Handling SFTP Password expiration/change

Question

I'd like to handle the password expiration/change process of an SFTP connection. I didn't think there would be any general methods for this, but I had assumed I would at least be able to detect/parse the prompts and send text via low-level SFTP commands. Now that I look/think about SFTP I'm not sure this is possible. In fact, I don't even see how I can send low-level commands, or access the actual text response, at all in the FTPConnection (or derivative) classes. I am using EdtFTPnetPRO version 6.3.0.20.

Does anyone have any advice on this? Particularly if there is an easier method that I haven't been able to find. The more I think about it, the more I wonder if there shouldn't be methods in the API for this.

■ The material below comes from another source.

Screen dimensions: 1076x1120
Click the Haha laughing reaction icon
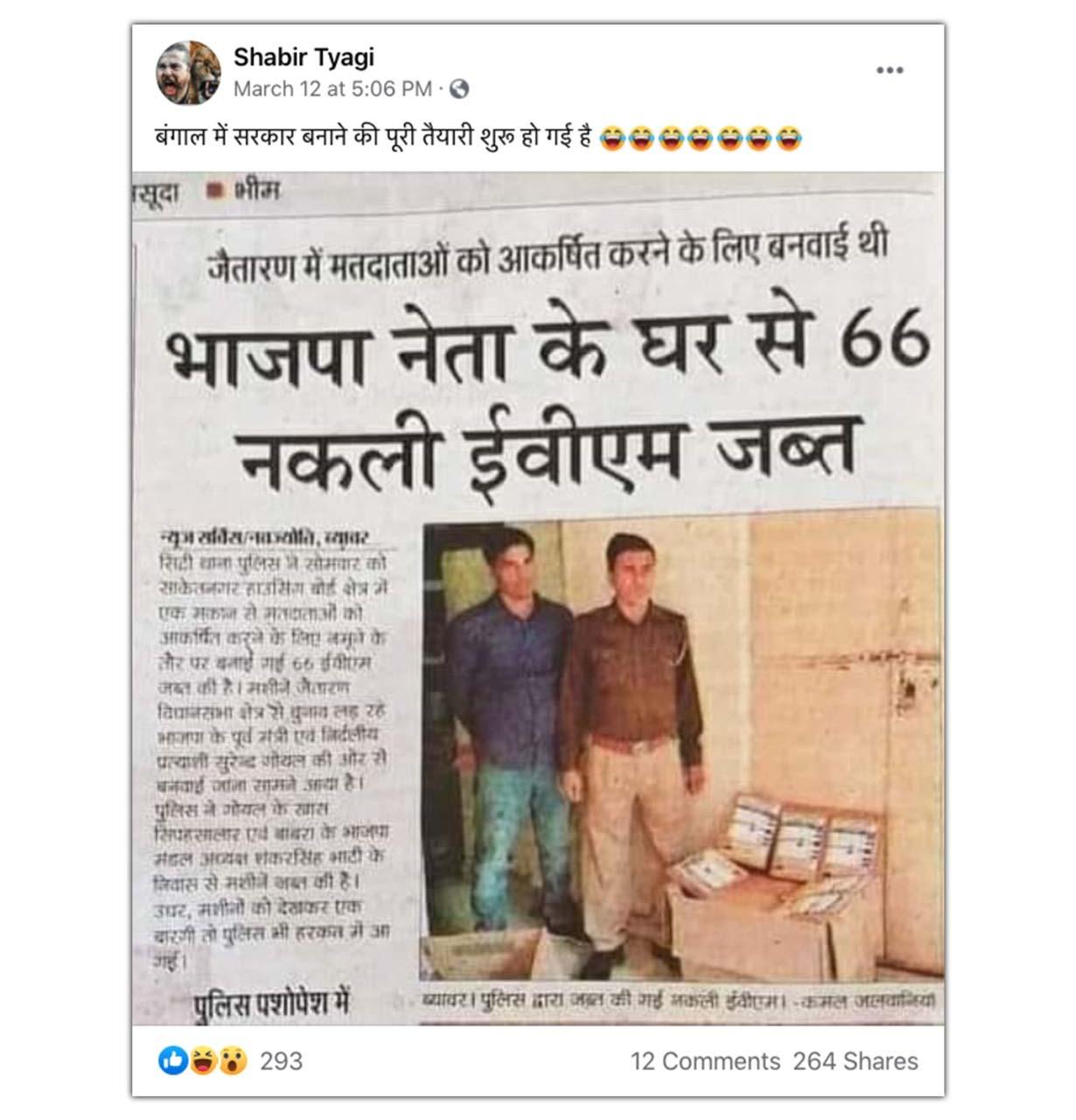[x=202, y=1061]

I am using the .NET libraries for production system, but wanted to show an example (via command-line) of the interaction below.

Thanks,
James Smyth

[user1@nix.domain.com]/dir1/dir2> sftp SOMEUSER@X.Y.Z.W
Connecting to X.Y.Z.W...

Password:
Your password has expired. Choose a new password.
Old Password:
New password:
Re-enter new password:
sftp> quit
[user1@nix.domain.com]/dir1/dir2>

Answer 1

It's certainly possible to do, although it will require some code changes (for us I mean).

It'd be very helpful if you posted the log when using extra debug:

sftp -vvv SOMEUSER@X.Y.Z.W

That would ensure that we can confirm what messages this server is sending you.

Answer 2

It's certainly possible to do, although it will require some code changes (for us I mean).

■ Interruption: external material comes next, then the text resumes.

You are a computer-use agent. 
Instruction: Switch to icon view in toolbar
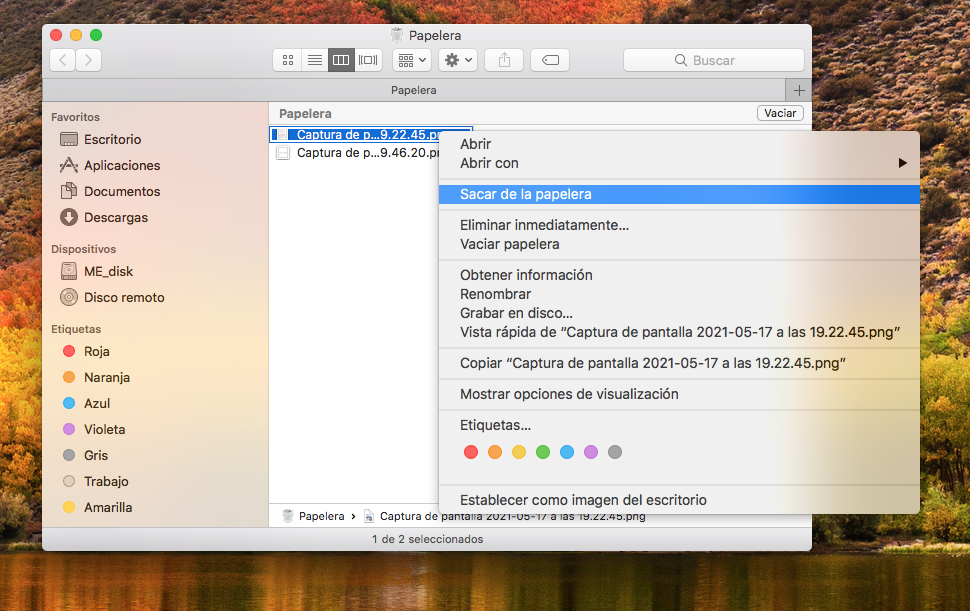point(288,60)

It'd be very helpful if you posted the log when using extra debug:

sftp -vvv SOMEUSER@X.Y.Z.W

That would ensure that we can confirm what messages this server is sending you.

I don't have the ability to induce a password expiration. I'll try to remember to run w/ the extra debugging next time (maybe a month).

Also, am I correct that there is no way to send or receive text commands via the FTPConnection object?

Answer 3

If the server supports it, you can execute commands on it via SFTP or FTP. See InvokeCommandSSH, InvokeFTPCommand and InvokeSiteCommand

Answer 4

If the server supports it, you can execute commands on it via SFTP or FTP. See InvokeCommandSSH, InvokeFTPCommand and InvokeSiteCommand

And what about being able to parse the response at a comparably low level. For instance, the back and forth of the password expiration/change starts w/ the server sending the "Your password has expired. Choose a new password" text and I would want to be able to detect that. I'm imagining something like GetLastResponse. Thanks, James

Answer 5

If the password has expired, the server should send a SSH_MSG_USERAUTH_PASSWD_CHANGEREQ message to the client.

The best way to deal with this is for us to add a callback that requests the password.

It would be good however to confirm that this is what your server is doing.

Answer 6

If the password has expired, the server should send a SSH_MSG_USERAUTH_PASSWD_CHANGEREQ message to the client.

The best way to deal with this is for us to add a callback that requests the password.

It would be good however to confirm that this is what your server is doing.

Roger. As I mentioned previously, I'll have to wait for this server to expire my password. I'll then capture the detail per your instructions. That will probably be a month from now, so if there's a better place to send that detail, rather than posting it here, let me know. Thanks, James

Answer 7

Yes, please email to support at enterprisedt dot com.